Saved data entries:

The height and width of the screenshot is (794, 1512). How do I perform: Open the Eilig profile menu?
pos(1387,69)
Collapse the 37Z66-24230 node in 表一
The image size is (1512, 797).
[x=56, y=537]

▸ WHAT YOU SHOULD DO
Repeat the entries shown above, every one, word for word.

▸ TASK ANSWER
The height and width of the screenshot is (794, 1512). How do I perform: Open the Eilig profile menu?
pos(1387,69)
Collapse the 37Z66-24230 node in 表一
The image size is (1512, 797).
[x=56, y=537]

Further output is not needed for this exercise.